Testimony Before the House Oversight and Government Reform Committee

Despite Washington’s recent focus on the disastrous Affordable Care Act website rollout, policymakers are missing what the rollout glitches symbolize: the fundamental flaws that imbue government intervention. The work of public choice economists such as Nobel laureate James Buchanan, Gordon Tullock, Mancur Olson, and William Niskanen has shown that, despite good intentions and lavish use of taxpayer resources, government solutions are not only unlikely to solve most of our problems—they often make problems worse.

Chairman Issa, Ranking Member Cummings, thank you for the opportunity to testify today regarding the limitations of government intervention.

Despite Washington’s recent focus on the disastrous Affordable Care Act website rollout, policymakers are missing what the rollout glitches symbolize: the fundamental flaws that imbue government intervention.

The work of public choice economists such as Nobel laureate James Buchanan, Gordon Tullock, Mancur Olson, and William Niskanen has shown that, despite good intentions and lavish use of taxpayer resources, government solutions are not only unlikely to solve most of our problems—they often make problems worse.

Public Choice Economics: Politics without Romance

Congress spends a great deal of time discussing the need to address market failures such as monopolies and pollution.

However, even when such a problem does exist, the policies implemented to address it are often ineffective or undesirable.1 That’s because, as public choice economists have pointed out, while there may be market failures, there are also government failures. In his Nobel Prize acceptance speech, popularized in his famous essay “Public Choice: Politics without Romance,” James Buchanan explains why looking to government for solutions often results in more harm than good.2

Public choice theory applies economic analysis—or the study of how incentives influence behavior—to politics. For instance, economists assume that people interacting in the marketplace are mostly driven by self-interest. That doesn’t mean that people aren’t concerned about others, or can’t act charitably. It simply means that their dominant motive—whether they are employers, employees, or consumers—is a concern for themselves. Public choice economists make the same assumption about government actors. As Jane S. Shaw writes in a primer about public choice economics, “although people acting in the political marketplace have some concern for others, their main motive, whether they are voters, politicians, lobbyists, or bureaucrats, is self-interest.” 3

In other words, unlike many economists before them, public choice economists revolutionized the field of economics by having symmetric assumptions about humans in public and private settings and replacing “romantic and illusory notions about the workings of governments” with more realistic ones.

Government Incentives

In the marketplace, scarcity guarantees that people compete for resources. In that environment, the price system and the risk of losses, combined with the prospect of potential profit, are powerful signals that guide people’s decisions to prudently buy, sell, invest, and save.

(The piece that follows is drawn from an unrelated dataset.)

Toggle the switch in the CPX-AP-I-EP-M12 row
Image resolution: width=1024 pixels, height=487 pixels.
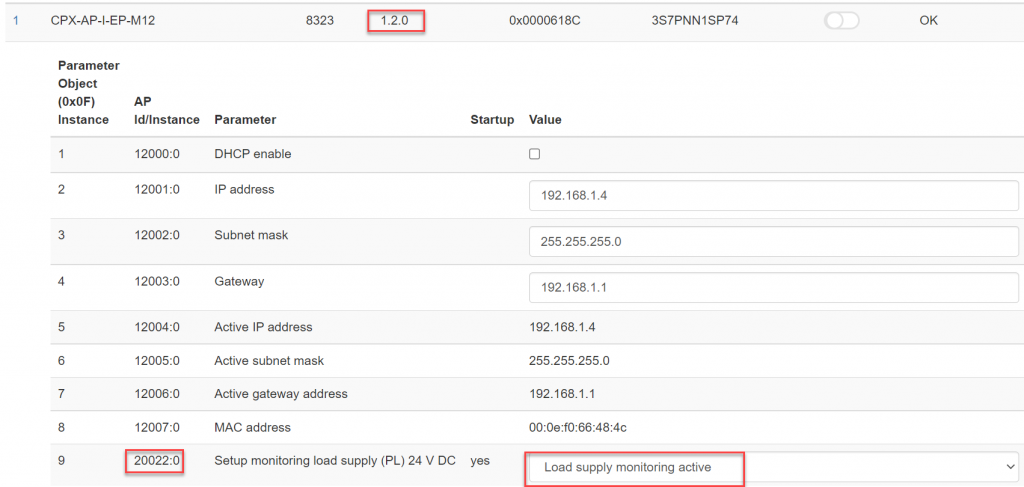click(841, 21)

But unlike in the marketplace, the incentives for good management in government are very weak. For instance, even though lawmakers are expected to pursue the “public interest,” they make decisions that use other people’s money rather than their own. This means that their exposure to the risk of a bad decision is fairly limited, and there is little to no reward for spending taxpayers’ money wisely or providing a service effectively or efficiently.

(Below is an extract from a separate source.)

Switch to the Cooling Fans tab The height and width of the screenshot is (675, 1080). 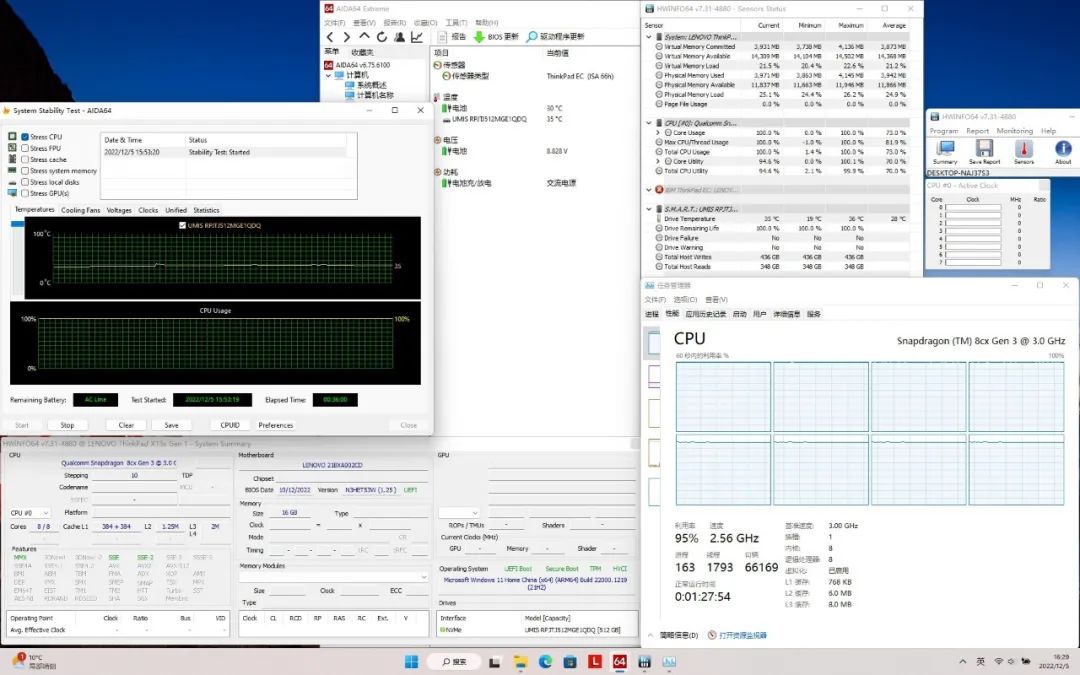80,210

Furthermore, because each voter bears a very small part of the cost of these bad decisions, and they have their daily lives to manage, voters lack the incentives to sufficiently monitor the government.4 And, as Shaw explains, voter ignorance can be quite rational:

Even though the result of an election may be very important, an individual’s vote rarely decides an election. Thus, the direct impact of casting a well-informed vote is almost nil; the voter has virtually no chance to determine the outcome of the election. So spending time following the issues is not personally worthwhile for the voter. Evidence for this claim is found in the fact that public opinion polls consistently find that less than half of all voting-age Americans can name their own congressional representative.

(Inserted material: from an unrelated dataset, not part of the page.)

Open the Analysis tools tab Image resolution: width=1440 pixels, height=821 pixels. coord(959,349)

That is not, of course, the case in the private sector. Consumers have great incentives to make sure the car or the house they buy is worth the price they will pay for it. Employers also have great incentives to make sure they hire the best employees, as there is a high and direct cost for employing someone who can’t perform the job he or she is hired for.

Yet lawmakers—however well-intentioned—face serious difficulties in making the right decision. Many factors come into play, but it is worth highlighting the following two. First, the government does not have better information than private agents operating in the market, whether this be the health care market or any other market (financial, housing, etc.).5 Making matters worse, government decision-makers are usually insulated from market signals, and thus often lack important information about the problem at hand and the market itself.

Second, the resources government provides are often so enticing that companies may switch their focus from meeting the needs of customers to meeting the wishes of government officials—thus producing a less effective outcome.